At this point there are just a lot of proposals. By far the funniest is a proposed phase out deadline of 2030 for coal. Do they not know that China is burning over 5 billion tons a year? That India, Indonesia and others are rapidly building fleets of new coal-fired power plants? This madness is the measure of the phase out movement.
The most threatening proposal is for a designing a new Fossil Fuel Treaty (FFT) mandating the phase out that countries can adopt. As a treaty the FFT would be a legally binding instrument enforceable by the Courts. The FFT has its own promoting organization here.

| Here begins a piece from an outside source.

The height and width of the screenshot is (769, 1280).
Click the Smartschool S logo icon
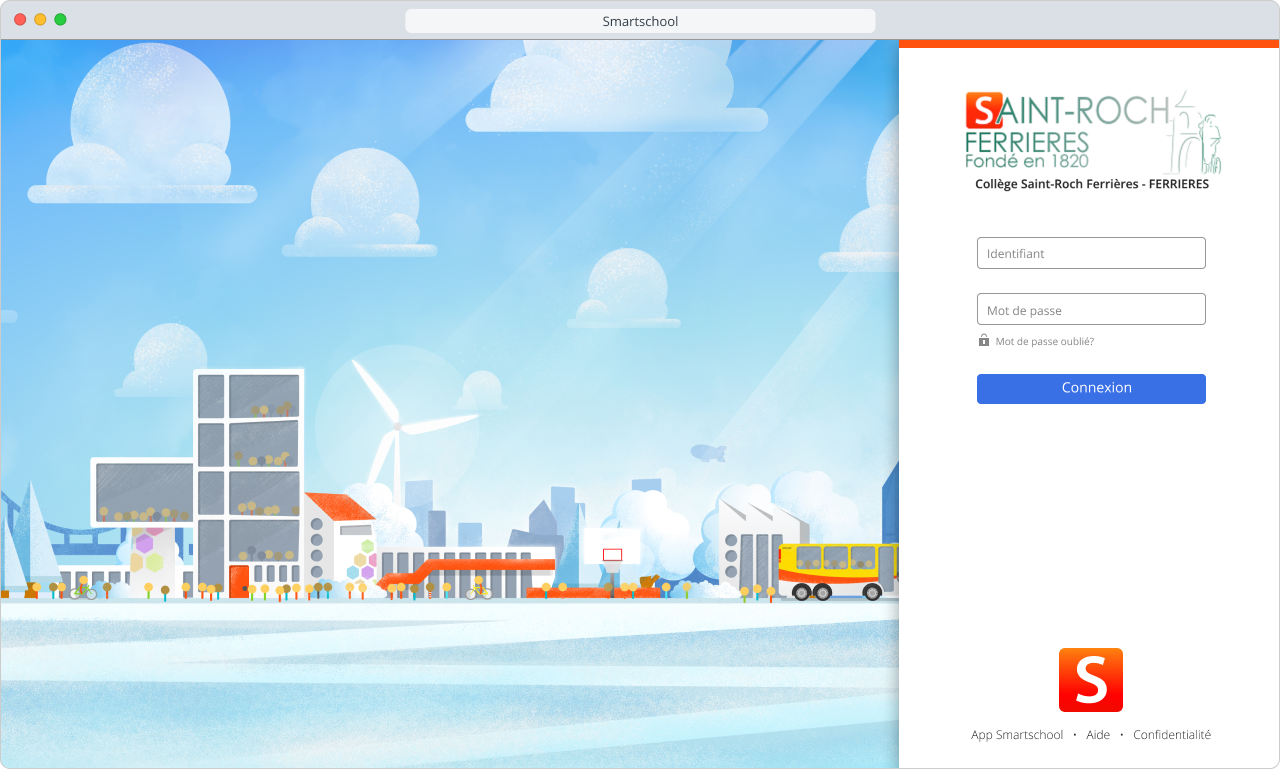(x=1090, y=680)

What is most interesting is that such a Treaty has the potential to destabilize the UN Climate Change Program. The UN Program is based on an existing treaty, the 1992 Framework Convention on Climate Change (FCCC).
The FFT could compete with the FCCC such as for financial resources and even for jurisdiction. The FCC might even make the FCCC obsolete.

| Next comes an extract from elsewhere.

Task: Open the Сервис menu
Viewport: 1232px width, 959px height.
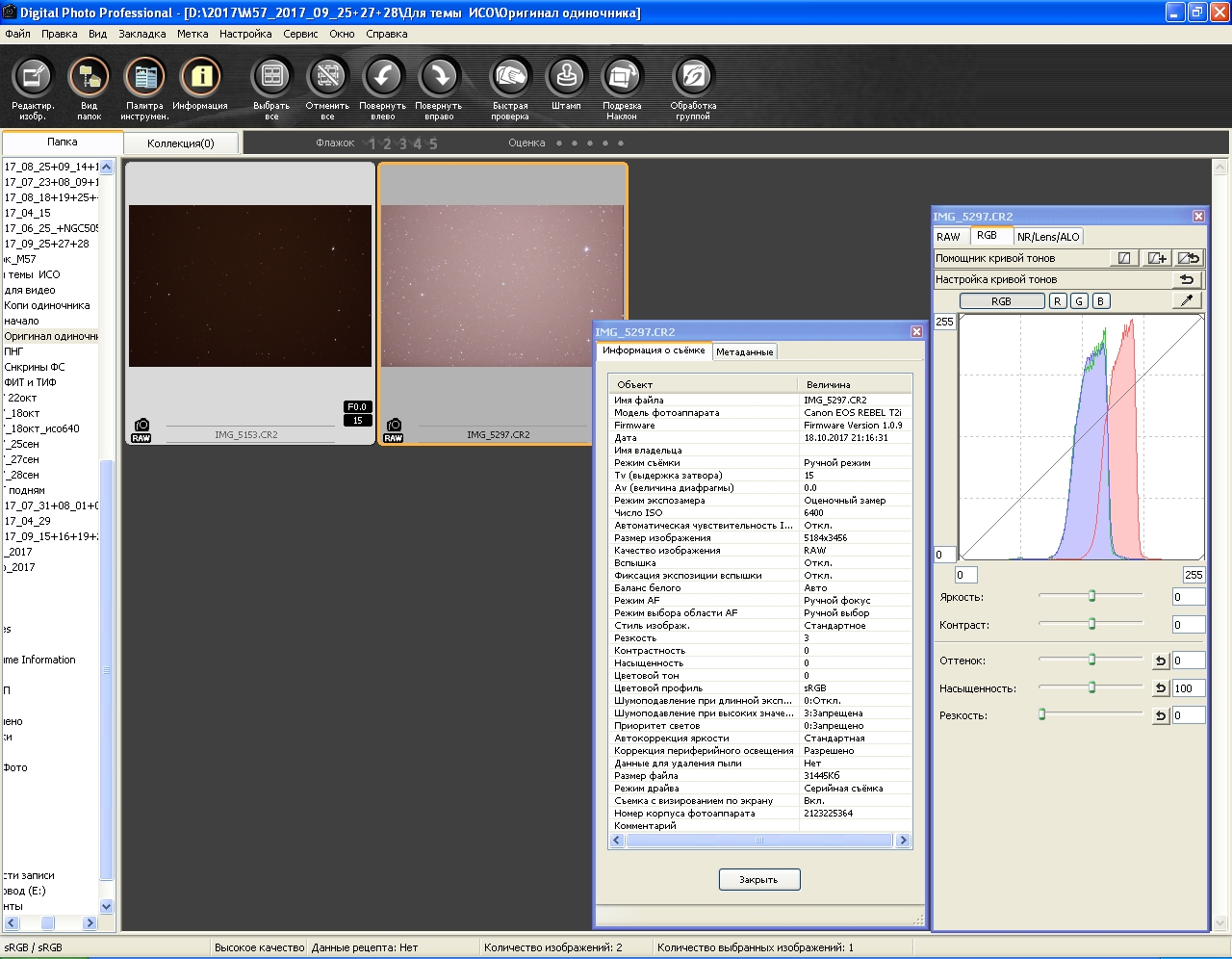Action: point(300,34)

This is no accident since the FFT was born out of frustration with the FCCC. The annual decision meeting of the FCCC is the well known COP which stands for Conference of the Parties.
It took 28 COPs to finally get the words “fossil fuel” into a decision and it had no teeth. The reason is simple. The FCCC COP rules call for decisions to be unanimous so nothing controversial ever gets said. At COP 30 there was a movement to get a decision calling for national roadmaps for phasing out fossil fuels. It failed but the present phase out Conference was authorized as a concession.
Given that the FFT is not part of the Conference charter it is far from clear what connection this Treaty has to the UN, quite possibly none. So it is certainly possible that the FFT movement could compete with the UN Program for attention, funding and other resources. The UN Program may have spawned its demise.
The Conference itself made some progress down the road to impossibility that the FFT movement can tap into. France claims to have created a model phase out roadmap. I have not seen it but it likely uses a lot of nuclear power. France figures that if the world goes nuclear their companies will get a lot of the work.
There has also been created a so-called “Panel of Experts” to help countries develop national phase out roadmaps. It is described here.
They are described as scientists and economists and I do not see any engineers. More fantasy that.
It is easy to see how developing a phase out roadmap can lead to adopting a phase out treaty to enforce it. All it takes is a strong green government which most countries get from time to time when the political pendulum swings far left.
It is also easy to see this FFT movement replacing the FCCC. Why spend a fortune on huge ten day global meetings where nothing gets decided? Better to operate at the national level picking off one country at a time.
That the goal is impossible and ill informed has little bearing on the political reality. The Fossil Fuel Treaty movement is potentially even more dangerous than the UN Climate Change program. It bears careful watching.